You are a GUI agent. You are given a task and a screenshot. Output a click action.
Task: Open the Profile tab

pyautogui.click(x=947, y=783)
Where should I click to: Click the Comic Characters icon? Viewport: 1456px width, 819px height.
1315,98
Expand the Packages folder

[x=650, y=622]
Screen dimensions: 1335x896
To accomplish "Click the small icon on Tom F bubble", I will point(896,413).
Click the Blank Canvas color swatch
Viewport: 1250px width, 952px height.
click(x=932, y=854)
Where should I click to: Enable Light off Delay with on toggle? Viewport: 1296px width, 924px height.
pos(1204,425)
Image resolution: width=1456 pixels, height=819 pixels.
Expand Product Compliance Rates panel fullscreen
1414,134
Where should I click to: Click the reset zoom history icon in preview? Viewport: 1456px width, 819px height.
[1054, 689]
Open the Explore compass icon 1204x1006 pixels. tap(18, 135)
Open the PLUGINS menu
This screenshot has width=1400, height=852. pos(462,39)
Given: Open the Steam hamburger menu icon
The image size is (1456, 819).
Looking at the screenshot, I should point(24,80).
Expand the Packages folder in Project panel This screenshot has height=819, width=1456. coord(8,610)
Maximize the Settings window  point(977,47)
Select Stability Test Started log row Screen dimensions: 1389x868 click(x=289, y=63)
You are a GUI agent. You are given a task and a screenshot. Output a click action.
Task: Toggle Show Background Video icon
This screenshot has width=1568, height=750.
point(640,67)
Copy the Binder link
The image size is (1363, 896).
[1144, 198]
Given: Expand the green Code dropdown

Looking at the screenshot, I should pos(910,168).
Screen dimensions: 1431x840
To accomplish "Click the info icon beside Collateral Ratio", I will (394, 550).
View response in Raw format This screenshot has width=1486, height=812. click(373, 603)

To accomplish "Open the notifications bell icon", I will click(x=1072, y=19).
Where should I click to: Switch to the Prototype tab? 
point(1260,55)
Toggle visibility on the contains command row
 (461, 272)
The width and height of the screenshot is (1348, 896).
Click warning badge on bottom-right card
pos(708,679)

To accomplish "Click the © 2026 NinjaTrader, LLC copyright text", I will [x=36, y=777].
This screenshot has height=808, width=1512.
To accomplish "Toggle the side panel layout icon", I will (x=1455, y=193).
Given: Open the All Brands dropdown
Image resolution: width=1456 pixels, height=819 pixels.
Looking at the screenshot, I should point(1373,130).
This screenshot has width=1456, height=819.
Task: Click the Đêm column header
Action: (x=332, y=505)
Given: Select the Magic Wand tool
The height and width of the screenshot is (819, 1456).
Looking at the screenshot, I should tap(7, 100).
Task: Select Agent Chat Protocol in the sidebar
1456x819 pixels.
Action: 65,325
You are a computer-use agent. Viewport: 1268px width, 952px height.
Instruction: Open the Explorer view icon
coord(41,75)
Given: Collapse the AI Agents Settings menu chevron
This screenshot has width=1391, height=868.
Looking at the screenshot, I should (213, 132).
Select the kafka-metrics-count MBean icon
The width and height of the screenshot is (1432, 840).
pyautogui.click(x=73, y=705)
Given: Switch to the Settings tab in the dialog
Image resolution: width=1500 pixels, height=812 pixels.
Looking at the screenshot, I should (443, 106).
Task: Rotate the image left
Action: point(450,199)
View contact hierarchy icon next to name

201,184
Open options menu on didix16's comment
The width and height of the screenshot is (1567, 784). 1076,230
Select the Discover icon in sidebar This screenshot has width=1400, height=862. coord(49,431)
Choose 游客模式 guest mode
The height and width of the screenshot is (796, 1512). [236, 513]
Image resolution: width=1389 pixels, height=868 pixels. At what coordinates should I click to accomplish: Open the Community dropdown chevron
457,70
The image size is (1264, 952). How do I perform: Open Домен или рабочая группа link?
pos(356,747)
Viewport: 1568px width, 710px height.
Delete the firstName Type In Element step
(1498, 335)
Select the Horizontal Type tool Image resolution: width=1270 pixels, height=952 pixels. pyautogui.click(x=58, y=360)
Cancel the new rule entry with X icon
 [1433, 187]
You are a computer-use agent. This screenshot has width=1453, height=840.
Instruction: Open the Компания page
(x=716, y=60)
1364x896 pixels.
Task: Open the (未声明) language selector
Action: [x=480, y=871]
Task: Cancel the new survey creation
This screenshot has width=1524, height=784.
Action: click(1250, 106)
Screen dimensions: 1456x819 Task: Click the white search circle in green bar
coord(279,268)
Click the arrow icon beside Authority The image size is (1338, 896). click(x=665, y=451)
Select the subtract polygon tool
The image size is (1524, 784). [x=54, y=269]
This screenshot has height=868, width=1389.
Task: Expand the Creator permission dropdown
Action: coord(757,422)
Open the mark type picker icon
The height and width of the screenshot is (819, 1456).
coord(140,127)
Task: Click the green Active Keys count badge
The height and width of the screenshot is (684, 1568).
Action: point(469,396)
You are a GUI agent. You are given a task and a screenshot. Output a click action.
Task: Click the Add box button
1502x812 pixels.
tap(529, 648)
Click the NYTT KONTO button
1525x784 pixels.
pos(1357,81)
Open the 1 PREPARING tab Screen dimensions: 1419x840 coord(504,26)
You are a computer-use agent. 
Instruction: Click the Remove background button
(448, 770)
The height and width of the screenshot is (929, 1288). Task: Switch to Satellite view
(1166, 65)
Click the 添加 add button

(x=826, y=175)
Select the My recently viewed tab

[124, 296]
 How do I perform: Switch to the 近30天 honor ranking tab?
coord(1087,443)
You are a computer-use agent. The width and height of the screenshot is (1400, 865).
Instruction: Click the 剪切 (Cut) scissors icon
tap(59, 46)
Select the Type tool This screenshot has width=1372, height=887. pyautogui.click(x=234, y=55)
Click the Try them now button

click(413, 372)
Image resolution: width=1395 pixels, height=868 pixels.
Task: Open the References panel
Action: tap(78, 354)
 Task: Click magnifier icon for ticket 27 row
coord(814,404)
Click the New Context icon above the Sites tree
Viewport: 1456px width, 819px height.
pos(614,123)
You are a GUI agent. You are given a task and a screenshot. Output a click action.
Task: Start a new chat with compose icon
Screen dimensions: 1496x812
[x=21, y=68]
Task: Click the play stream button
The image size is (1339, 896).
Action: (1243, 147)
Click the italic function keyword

● **Requirement**:
Your reply should contain every entry, repeated exactly.

● **Response to the task**:
You are a GUI agent. You are given a task and a screenshot. Output a click action.
Task: Open the Profile tab

pyautogui.click(x=947, y=783)
Where should I click to: Click the Comic Characters icon? Viewport: 1456px width, 819px height.
1315,98
Expand the Packages folder

[x=650, y=622]
Screen dimensions: 1335x896
To accomplish "Click the small icon on Tom F bubble", I will point(896,413).
Click the Blank Canvas color swatch
Viewport: 1250px width, 952px height.
click(x=932, y=854)
Where should I click to: Enable Light off Delay with on toggle? Viewport: 1296px width, 924px height.
pos(1204,425)
Image resolution: width=1456 pixels, height=819 pixels.
Expand Product Compliance Rates panel fullscreen
1414,134
Where should I click to: Click the reset zoom history icon in preview? Viewport: 1456px width, 819px height.
[1054, 689]
Open the Explore compass icon 1204x1006 pixels. tap(18, 135)
Open the PLUGINS menu
This screenshot has width=1400, height=852. pos(462,39)
Given: Open the Steam hamburger menu icon
The image size is (1456, 819).
Looking at the screenshot, I should point(24,80).
Expand the Packages folder in Project panel This screenshot has height=819, width=1456. coord(8,610)
Maximize the Settings window  point(977,47)
Select Stability Test Started log row Screen dimensions: 1389x868 click(x=289, y=63)
You are a GUI agent. You are given a task and a screenshot. Output a click action.
Task: Toggle Show Background Video icon
This screenshot has width=1568, height=750.
point(640,67)
Copy the Binder link
The image size is (1363, 896).
[1144, 198]
Given: Expand the green Code dropdown

Looking at the screenshot, I should pos(910,168).
Screen dimensions: 1431x840
To accomplish "Click the info icon beside Collateral Ratio", I will (394, 550).
View response in Raw format This screenshot has width=1486, height=812. click(373, 603)

To accomplish "Open the notifications bell icon", I will click(x=1072, y=19).
Where should I click to: Switch to the Prototype tab? 
point(1260,55)
Toggle visibility on the contains command row
 (461, 272)
The width and height of the screenshot is (1348, 896).
Click warning badge on bottom-right card
pos(708,679)

To accomplish "Click the © 2026 NinjaTrader, LLC copyright text", I will [x=36, y=777].
This screenshot has height=808, width=1512.
To accomplish "Toggle the side panel layout icon", I will (x=1455, y=193).
Given: Open the All Brands dropdown
Image resolution: width=1456 pixels, height=819 pixels.
Looking at the screenshot, I should point(1373,130).
This screenshot has width=1456, height=819.
Task: Click the Đêm column header
Action: (x=332, y=505)
Given: Select the Magic Wand tool
The height and width of the screenshot is (819, 1456).
Looking at the screenshot, I should tap(7, 100).
Task: Select Agent Chat Protocol in the sidebar
1456x819 pixels.
Action: 65,325
You are a computer-use agent. Viewport: 1268px width, 952px height.
Instruction: Open the Explorer view icon
coord(41,75)
Given: Collapse the AI Agents Settings menu chevron
This screenshot has width=1391, height=868.
Looking at the screenshot, I should (213, 132).
Select the kafka-metrics-count MBean icon
The width and height of the screenshot is (1432, 840).
pyautogui.click(x=73, y=705)
Given: Switch to the Settings tab in the dialog
Image resolution: width=1500 pixels, height=812 pixels.
Looking at the screenshot, I should (443, 106).
Task: Rotate the image left
Action: point(450,199)
View contact hierarchy icon next to name

201,184
Open options menu on didix16's comment
The width and height of the screenshot is (1567, 784). 1076,230
Select the Discover icon in sidebar This screenshot has width=1400, height=862. coord(49,431)
Choose 游客模式 guest mode
The height and width of the screenshot is (796, 1512). [236, 513]
Image resolution: width=1389 pixels, height=868 pixels. At what coordinates should I click to accomplish: Open the Community dropdown chevron
457,70
The image size is (1264, 952). How do I perform: Open Домен или рабочая группа link?
pos(356,747)
Viewport: 1568px width, 710px height.
Delete the firstName Type In Element step
(1498, 335)
Select the Horizontal Type tool Image resolution: width=1270 pixels, height=952 pixels. pyautogui.click(x=58, y=360)
Cancel the new rule entry with X icon
 [1433, 187]
You are a computer-use agent. This screenshot has width=1453, height=840.
Instruction: Open the Компания page
(x=716, y=60)
1364x896 pixels.
Task: Open the (未声明) language selector
Action: [x=480, y=871]
Task: Cancel the new survey creation
This screenshot has width=1524, height=784.
Action: click(1250, 106)
Screen dimensions: 1456x819 Task: Click the white search circle in green bar
coord(279,268)
Click the arrow icon beside Authority The image size is (1338, 896). click(x=665, y=451)
Select the subtract polygon tool
The image size is (1524, 784). [x=54, y=269]
This screenshot has height=868, width=1389.
Task: Expand the Creator permission dropdown
Action: coord(757,422)
Open the mark type picker icon
The height and width of the screenshot is (819, 1456).
coord(140,127)
Task: Click the green Active Keys count badge
The height and width of the screenshot is (684, 1568).
Action: point(469,396)
You are a GUI agent. You are given a task and a screenshot. Output a click action.
Task: Click the Add box button
1502x812 pixels.
tap(529, 648)
Click the NYTT KONTO button
1525x784 pixels.
pos(1357,81)
Open the 1 PREPARING tab Screen dimensions: 1419x840 coord(504,26)
You are a computer-use agent. 
Instruction: Click the Remove background button
(448, 770)
The height and width of the screenshot is (929, 1288). Task: Switch to Satellite view
(1166, 65)
Click the 添加 add button

(x=826, y=175)
Select the My recently viewed tab

[124, 296]
 How do I perform: Switch to the 近30天 honor ranking tab?
coord(1087,443)
You are a computer-use agent. The width and height of the screenshot is (1400, 865).
Instruction: Click the 剪切 (Cut) scissors icon
tap(59, 46)
Select the Type tool This screenshot has width=1372, height=887. pyautogui.click(x=234, y=55)
Click the Try them now button

click(413, 372)
Image resolution: width=1395 pixels, height=868 pixels.
Task: Open the References panel
Action: tap(78, 354)
 Task: Click magnifier icon for ticket 27 row
coord(814,404)
Click the New Context icon above the Sites tree
Viewport: 1456px width, 819px height.
pos(614,123)
You are a GUI agent. You are given a task and a screenshot. Output a click action.
Task: Start a new chat with compose icon
Screen dimensions: 1496x812
[x=21, y=68]
Task: Click the play stream button
The image size is (1339, 896).
Action: (1243, 147)
Click the italic function keyword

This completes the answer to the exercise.